DNA Study Finds 2 Malaria Species in Francesco I de’ Medici, Challenging 1587 Poisoning Theory
Updated
Updated · CNN · Jul 15
DNA Study Finds 2 Malaria Species in Francesco I de’ Medici, Challenging 1587 Poisoning Theory
3 articles · Updated · CNN · Jul 15
Summary
Researchers from the University of Pisa and Yale found Plasmodium DNA in rib-bone samples from Francesco I de’ Medici, concluding malaria caused the 1587 death long blamed on arsenic poisoning.
The June iScience study identified two malaria species—Plasmodium falciparum and Plasmodium malariae—using ancient DNA, a method the team said is more definitive than earlier paleo-immunological tests.
Historical records already pointed to malaria: Francesco and Bianca Cappello fell ill near marshy Poggio a Caiano, showed intermittent fever, and received bloodletting, a treatment now known to worsen the disease.

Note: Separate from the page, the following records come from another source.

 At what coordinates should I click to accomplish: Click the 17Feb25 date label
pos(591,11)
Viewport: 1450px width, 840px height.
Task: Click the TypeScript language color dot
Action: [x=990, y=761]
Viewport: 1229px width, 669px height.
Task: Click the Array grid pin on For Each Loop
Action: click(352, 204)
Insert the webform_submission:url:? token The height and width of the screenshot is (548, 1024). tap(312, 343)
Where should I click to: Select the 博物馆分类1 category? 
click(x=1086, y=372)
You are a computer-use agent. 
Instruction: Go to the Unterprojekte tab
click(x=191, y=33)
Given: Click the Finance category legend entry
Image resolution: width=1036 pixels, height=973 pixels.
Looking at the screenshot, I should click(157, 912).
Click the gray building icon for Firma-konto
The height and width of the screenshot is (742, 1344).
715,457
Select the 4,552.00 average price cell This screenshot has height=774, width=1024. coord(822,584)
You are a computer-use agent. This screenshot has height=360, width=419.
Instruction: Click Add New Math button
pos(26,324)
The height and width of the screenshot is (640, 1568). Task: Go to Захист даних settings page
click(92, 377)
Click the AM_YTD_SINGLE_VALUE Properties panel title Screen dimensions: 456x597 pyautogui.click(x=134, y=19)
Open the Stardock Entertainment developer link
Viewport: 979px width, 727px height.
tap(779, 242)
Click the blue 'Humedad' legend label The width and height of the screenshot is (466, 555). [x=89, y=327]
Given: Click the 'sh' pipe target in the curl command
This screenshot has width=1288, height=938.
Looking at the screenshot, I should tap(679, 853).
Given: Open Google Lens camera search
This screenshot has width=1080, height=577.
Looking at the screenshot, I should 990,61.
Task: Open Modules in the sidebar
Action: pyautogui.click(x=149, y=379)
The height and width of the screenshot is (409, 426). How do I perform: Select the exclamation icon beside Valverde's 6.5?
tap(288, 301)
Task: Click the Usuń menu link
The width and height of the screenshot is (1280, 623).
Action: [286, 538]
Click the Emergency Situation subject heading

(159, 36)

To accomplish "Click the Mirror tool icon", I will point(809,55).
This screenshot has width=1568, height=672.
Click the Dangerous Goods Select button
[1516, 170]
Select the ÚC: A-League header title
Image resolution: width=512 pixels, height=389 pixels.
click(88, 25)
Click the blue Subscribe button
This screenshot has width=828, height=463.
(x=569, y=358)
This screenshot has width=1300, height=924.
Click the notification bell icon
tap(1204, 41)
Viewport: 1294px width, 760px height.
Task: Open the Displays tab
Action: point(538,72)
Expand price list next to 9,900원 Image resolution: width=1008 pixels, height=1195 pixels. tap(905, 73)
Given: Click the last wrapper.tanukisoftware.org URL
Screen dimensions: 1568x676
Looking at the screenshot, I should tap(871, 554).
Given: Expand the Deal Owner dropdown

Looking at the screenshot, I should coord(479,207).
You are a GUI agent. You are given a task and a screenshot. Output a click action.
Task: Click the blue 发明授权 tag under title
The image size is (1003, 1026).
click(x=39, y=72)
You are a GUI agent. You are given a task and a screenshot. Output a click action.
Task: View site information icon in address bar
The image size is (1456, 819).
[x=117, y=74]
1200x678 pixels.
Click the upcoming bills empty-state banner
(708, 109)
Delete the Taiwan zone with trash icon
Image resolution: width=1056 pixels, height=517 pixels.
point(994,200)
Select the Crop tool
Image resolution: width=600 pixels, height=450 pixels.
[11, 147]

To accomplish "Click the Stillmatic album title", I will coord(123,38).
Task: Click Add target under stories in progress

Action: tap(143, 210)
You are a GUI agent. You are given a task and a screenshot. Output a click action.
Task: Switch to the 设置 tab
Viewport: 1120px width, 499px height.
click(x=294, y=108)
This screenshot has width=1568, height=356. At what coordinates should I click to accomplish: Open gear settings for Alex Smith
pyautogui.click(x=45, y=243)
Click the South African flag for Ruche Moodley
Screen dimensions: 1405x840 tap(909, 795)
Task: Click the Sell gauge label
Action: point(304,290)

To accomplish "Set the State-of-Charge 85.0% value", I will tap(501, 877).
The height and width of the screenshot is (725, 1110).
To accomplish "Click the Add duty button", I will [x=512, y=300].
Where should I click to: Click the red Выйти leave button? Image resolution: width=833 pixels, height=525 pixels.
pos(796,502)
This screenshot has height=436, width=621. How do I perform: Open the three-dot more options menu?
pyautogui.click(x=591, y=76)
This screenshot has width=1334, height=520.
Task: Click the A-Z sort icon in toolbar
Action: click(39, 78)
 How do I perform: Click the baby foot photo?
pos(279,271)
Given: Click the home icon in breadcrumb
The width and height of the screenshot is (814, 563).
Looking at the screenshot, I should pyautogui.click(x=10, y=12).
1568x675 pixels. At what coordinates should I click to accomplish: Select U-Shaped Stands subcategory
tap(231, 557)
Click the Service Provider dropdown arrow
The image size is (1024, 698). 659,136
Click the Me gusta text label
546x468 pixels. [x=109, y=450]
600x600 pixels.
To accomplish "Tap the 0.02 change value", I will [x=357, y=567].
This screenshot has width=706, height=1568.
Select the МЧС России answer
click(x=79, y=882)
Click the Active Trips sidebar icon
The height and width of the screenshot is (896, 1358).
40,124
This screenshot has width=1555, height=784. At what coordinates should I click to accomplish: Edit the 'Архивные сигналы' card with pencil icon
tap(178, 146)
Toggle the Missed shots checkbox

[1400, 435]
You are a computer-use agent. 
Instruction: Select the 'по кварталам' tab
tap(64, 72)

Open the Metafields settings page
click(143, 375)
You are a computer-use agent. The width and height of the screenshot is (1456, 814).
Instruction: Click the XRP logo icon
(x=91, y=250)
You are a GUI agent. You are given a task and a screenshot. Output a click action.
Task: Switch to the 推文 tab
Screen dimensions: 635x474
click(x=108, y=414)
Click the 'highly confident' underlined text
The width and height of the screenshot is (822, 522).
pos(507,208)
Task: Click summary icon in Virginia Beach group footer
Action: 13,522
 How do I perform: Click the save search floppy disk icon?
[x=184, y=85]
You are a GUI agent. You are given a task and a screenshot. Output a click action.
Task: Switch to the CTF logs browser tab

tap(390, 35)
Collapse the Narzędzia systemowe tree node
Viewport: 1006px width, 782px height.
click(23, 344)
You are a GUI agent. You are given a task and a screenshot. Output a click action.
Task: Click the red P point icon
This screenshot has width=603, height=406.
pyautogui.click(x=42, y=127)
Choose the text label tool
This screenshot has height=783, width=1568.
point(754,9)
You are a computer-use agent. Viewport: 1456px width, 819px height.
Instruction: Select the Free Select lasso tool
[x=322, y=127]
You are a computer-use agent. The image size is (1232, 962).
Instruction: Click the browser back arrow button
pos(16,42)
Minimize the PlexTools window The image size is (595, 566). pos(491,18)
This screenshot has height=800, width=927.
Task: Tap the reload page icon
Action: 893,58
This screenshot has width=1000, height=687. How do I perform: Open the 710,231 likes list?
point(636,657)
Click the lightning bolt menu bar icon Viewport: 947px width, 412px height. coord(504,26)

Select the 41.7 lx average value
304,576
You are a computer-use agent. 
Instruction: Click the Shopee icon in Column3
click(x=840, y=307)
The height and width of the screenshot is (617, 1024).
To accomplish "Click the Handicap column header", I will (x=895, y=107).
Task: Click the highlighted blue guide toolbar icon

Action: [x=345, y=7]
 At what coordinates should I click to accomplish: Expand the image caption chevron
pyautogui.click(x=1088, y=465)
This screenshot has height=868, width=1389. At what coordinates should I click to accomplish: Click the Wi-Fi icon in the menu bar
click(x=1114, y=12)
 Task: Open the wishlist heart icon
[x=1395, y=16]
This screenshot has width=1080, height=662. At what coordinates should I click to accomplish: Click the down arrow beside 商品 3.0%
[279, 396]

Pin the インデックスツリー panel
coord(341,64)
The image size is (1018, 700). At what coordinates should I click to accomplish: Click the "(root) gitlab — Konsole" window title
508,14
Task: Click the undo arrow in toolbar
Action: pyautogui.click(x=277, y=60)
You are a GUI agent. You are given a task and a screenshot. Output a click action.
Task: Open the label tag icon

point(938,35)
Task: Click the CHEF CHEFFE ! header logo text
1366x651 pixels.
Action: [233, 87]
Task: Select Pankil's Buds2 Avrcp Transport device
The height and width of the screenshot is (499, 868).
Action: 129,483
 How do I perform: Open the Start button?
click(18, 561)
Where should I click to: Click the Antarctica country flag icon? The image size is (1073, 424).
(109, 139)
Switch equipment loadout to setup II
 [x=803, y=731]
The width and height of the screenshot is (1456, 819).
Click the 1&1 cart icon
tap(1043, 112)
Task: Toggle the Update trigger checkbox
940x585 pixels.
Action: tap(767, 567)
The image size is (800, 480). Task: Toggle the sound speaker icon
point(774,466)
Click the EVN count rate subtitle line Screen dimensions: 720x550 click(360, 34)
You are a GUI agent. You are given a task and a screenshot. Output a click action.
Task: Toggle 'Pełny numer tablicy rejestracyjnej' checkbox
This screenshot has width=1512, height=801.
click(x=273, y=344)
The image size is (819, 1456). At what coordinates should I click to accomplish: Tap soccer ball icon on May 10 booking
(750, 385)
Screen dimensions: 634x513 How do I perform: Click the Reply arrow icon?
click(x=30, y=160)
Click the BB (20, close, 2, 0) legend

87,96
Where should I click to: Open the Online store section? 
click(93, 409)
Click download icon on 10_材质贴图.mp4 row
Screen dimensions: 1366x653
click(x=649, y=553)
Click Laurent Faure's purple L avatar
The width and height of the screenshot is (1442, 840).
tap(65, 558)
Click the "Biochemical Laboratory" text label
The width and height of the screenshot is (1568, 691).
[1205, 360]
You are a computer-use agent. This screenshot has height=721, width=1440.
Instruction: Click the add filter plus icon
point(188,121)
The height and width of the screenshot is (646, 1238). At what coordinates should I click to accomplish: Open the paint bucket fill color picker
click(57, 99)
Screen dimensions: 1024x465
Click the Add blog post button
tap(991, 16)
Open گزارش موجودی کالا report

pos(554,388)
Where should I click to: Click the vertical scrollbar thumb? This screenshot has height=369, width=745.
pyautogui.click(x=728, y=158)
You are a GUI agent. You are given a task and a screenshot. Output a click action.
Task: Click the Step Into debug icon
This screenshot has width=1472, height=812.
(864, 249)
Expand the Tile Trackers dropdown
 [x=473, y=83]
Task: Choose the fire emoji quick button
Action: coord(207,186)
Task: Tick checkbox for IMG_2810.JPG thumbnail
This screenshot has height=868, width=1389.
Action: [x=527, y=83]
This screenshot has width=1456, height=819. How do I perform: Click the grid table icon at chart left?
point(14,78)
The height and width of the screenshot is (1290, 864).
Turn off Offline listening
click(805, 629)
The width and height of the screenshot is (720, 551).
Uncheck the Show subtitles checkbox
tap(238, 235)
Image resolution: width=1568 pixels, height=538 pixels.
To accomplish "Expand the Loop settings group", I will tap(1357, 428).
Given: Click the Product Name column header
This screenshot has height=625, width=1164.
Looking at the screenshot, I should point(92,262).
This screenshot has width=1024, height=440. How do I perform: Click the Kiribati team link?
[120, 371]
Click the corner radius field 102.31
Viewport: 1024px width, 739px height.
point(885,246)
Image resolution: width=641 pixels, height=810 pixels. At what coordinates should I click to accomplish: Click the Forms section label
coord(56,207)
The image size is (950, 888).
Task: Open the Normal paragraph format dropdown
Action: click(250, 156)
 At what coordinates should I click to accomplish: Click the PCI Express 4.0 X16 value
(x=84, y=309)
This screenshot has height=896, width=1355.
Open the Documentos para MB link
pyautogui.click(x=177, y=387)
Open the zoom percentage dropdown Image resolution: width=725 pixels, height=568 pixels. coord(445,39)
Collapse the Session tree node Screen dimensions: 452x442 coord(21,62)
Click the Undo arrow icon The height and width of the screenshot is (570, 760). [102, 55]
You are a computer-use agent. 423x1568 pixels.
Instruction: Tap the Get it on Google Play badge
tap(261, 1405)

The analysis also detected malaria in Francesco’s brother Giovanni, who died 25 years earlier after coastal travel, including a previously unknown P. falciparum strain that may help map malaria’s evolution in Renaissance Italy.
Some scholars still argue poisoning cannot be ruled out, saying malaria infection does not prove it was the sole cause of death, though outside experts called the DNA evidence a major step toward narrowing the centuries-old debate.